(Stored data entries)
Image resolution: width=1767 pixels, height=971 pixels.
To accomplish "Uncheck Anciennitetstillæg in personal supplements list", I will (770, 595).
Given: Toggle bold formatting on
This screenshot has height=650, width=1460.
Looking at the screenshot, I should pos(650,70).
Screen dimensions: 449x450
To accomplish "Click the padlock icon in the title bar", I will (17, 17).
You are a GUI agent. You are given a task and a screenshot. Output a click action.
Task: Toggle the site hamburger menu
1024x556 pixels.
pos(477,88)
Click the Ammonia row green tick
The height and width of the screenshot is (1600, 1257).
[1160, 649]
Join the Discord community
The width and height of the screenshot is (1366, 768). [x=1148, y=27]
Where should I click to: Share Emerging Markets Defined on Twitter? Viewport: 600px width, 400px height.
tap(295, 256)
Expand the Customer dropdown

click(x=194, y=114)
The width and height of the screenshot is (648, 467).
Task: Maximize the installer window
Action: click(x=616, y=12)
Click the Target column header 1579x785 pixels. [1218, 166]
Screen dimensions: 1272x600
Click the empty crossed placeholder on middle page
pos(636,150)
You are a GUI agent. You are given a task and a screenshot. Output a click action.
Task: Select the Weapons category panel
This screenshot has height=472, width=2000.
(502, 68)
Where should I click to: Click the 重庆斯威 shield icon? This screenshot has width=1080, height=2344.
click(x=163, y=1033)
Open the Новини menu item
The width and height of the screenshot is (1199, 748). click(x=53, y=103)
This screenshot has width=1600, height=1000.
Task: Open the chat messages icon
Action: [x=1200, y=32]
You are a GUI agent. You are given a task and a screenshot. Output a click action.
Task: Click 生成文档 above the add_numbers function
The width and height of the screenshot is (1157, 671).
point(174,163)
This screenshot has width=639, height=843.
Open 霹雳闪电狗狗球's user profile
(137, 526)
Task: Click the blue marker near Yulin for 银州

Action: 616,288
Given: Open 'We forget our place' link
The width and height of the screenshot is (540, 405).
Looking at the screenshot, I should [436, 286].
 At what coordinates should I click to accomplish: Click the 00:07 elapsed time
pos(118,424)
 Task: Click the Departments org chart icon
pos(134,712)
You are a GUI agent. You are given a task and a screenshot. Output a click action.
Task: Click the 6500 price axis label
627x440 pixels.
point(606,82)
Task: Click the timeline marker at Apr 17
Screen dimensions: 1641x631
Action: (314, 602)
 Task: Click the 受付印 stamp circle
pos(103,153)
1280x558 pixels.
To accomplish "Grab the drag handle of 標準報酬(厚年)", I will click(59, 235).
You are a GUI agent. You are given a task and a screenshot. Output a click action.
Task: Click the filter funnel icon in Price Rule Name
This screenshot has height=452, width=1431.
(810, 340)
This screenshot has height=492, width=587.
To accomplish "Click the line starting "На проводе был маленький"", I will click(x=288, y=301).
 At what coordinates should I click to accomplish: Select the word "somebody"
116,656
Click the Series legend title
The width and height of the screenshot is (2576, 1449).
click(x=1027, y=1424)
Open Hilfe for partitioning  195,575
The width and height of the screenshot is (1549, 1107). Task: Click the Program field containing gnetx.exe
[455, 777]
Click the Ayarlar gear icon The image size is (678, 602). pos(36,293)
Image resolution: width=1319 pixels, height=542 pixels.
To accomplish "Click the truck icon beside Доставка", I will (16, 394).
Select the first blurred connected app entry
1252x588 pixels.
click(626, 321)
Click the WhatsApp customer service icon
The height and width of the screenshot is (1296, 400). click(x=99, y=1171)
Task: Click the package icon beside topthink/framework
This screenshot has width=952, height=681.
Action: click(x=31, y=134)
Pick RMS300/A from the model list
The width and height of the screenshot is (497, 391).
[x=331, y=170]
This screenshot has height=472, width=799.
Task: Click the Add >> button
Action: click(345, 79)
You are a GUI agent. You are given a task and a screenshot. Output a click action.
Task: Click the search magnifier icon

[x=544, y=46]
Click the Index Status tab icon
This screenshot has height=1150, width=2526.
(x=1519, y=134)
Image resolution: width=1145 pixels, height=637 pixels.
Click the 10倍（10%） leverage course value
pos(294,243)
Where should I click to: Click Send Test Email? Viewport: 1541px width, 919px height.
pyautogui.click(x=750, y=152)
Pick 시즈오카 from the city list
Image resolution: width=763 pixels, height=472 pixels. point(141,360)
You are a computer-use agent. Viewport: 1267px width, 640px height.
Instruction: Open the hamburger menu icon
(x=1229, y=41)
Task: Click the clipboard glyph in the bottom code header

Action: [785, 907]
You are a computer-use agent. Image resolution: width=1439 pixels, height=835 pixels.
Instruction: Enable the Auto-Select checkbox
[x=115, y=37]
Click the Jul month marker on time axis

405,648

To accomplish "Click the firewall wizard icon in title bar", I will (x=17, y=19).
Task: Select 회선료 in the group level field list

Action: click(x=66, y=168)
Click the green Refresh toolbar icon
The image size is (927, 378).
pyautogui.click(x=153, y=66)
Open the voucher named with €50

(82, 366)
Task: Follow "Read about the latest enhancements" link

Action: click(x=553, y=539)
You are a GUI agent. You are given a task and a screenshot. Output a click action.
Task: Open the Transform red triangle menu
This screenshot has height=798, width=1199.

ASSIGNED TASK
Reproduce the data above exactly, leaving nothing out.

RESPONSE
Image resolution: width=1767 pixels, height=971 pixels.
To accomplish "Uncheck Anciennitetstillæg in personal supplements list", I will (770, 595).
Given: Toggle bold formatting on
This screenshot has height=650, width=1460.
Looking at the screenshot, I should pos(650,70).
Screen dimensions: 449x450
To accomplish "Click the padlock icon in the title bar", I will (17, 17).
You are a GUI agent. You are given a task and a screenshot. Output a click action.
Task: Toggle the site hamburger menu
1024x556 pixels.
pos(477,88)
Click the Ammonia row green tick
The height and width of the screenshot is (1600, 1257).
[1160, 649]
Join the Discord community
The width and height of the screenshot is (1366, 768). [x=1148, y=27]
Where should I click to: Share Emerging Markets Defined on Twitter? Viewport: 600px width, 400px height.
tap(295, 256)
Expand the Customer dropdown

click(x=194, y=114)
The width and height of the screenshot is (648, 467).
Task: Maximize the installer window
Action: click(x=616, y=12)
Click the Target column header 1579x785 pixels. [1218, 166]
Screen dimensions: 1272x600
Click the empty crossed placeholder on middle page
pos(636,150)
You are a GUI agent. You are given a task and a screenshot. Output a click action.
Task: Select the Weapons category panel
This screenshot has height=472, width=2000.
(502, 68)
Where should I click to: Click the 重庆斯威 shield icon? This screenshot has width=1080, height=2344.
click(x=163, y=1033)
Open the Новини menu item
The width and height of the screenshot is (1199, 748). click(x=53, y=103)
This screenshot has width=1600, height=1000.
Task: Open the chat messages icon
Action: [x=1200, y=32]
You are a GUI agent. You are given a task and a screenshot. Output a click action.
Task: Click 生成文档 above the add_numbers function
The width and height of the screenshot is (1157, 671).
point(174,163)
This screenshot has width=639, height=843.
Open 霹雳闪电狗狗球's user profile
(137, 526)
Task: Click the blue marker near Yulin for 银州

Action: 616,288
Given: Open 'We forget our place' link
The width and height of the screenshot is (540, 405).
Looking at the screenshot, I should [436, 286].
 At what coordinates should I click to accomplish: Click the 00:07 elapsed time
pos(118,424)
 Task: Click the Departments org chart icon
pos(134,712)
You are a GUI agent. You are given a task and a screenshot. Output a click action.
Task: Click the 6500 price axis label
627x440 pixels.
point(606,82)
Task: Click the timeline marker at Apr 17
Screen dimensions: 1641x631
Action: (314, 602)
 Task: Click the 受付印 stamp circle
pos(103,153)
1280x558 pixels.
To accomplish "Grab the drag handle of 標準報酬(厚年)", I will click(59, 235).
You are a GUI agent. You are given a task and a screenshot. Output a click action.
Task: Click the filter funnel icon in Price Rule Name
This screenshot has height=452, width=1431.
(810, 340)
This screenshot has height=492, width=587.
To accomplish "Click the line starting "На проводе был маленький"", I will click(x=288, y=301).
 At what coordinates should I click to accomplish: Select the word "somebody"
116,656
Click the Series legend title
The width and height of the screenshot is (2576, 1449).
click(x=1027, y=1424)
Open Hilfe for partitioning  195,575
The width and height of the screenshot is (1549, 1107). Task: Click the Program field containing gnetx.exe
[455, 777]
Click the Ayarlar gear icon The image size is (678, 602). pos(36,293)
Image resolution: width=1319 pixels, height=542 pixels.
To accomplish "Click the truck icon beside Доставка", I will (16, 394).
Select the first blurred connected app entry
1252x588 pixels.
click(626, 321)
Click the WhatsApp customer service icon
The height and width of the screenshot is (1296, 400). click(x=99, y=1171)
Task: Click the package icon beside topthink/framework
This screenshot has width=952, height=681.
Action: click(x=31, y=134)
Pick RMS300/A from the model list
The width and height of the screenshot is (497, 391).
[x=331, y=170]
This screenshot has height=472, width=799.
Task: Click the Add >> button
Action: click(345, 79)
You are a GUI agent. You are given a task and a screenshot. Output a click action.
Task: Click the search magnifier icon

[x=544, y=46]
Click the Index Status tab icon
This screenshot has height=1150, width=2526.
(x=1519, y=134)
Image resolution: width=1145 pixels, height=637 pixels.
Click the 10倍（10%） leverage course value
pos(294,243)
Where should I click to: Click Send Test Email? Viewport: 1541px width, 919px height.
pyautogui.click(x=750, y=152)
Pick 시즈오카 from the city list
Image resolution: width=763 pixels, height=472 pixels. point(141,360)
You are a computer-use agent. Viewport: 1267px width, 640px height.
Instruction: Open the hamburger menu icon
(x=1229, y=41)
Task: Click the clipboard glyph in the bottom code header

Action: [785, 907]
You are a computer-use agent. Image resolution: width=1439 pixels, height=835 pixels.
Instruction: Enable the Auto-Select checkbox
[x=115, y=37]
Click the Jul month marker on time axis

405,648

To accomplish "Click the firewall wizard icon in title bar", I will (x=17, y=19).
Task: Select 회선료 in the group level field list

Action: click(x=66, y=168)
Click the green Refresh toolbar icon
The image size is (927, 378).
pyautogui.click(x=153, y=66)
Open the voucher named with €50

(82, 366)
Task: Follow "Read about the latest enhancements" link

Action: click(x=553, y=539)
You are a GUI agent. You are given a task and a screenshot. Output a click action.
Task: Open the Transform red triangle menu
This screenshot has height=798, width=1199.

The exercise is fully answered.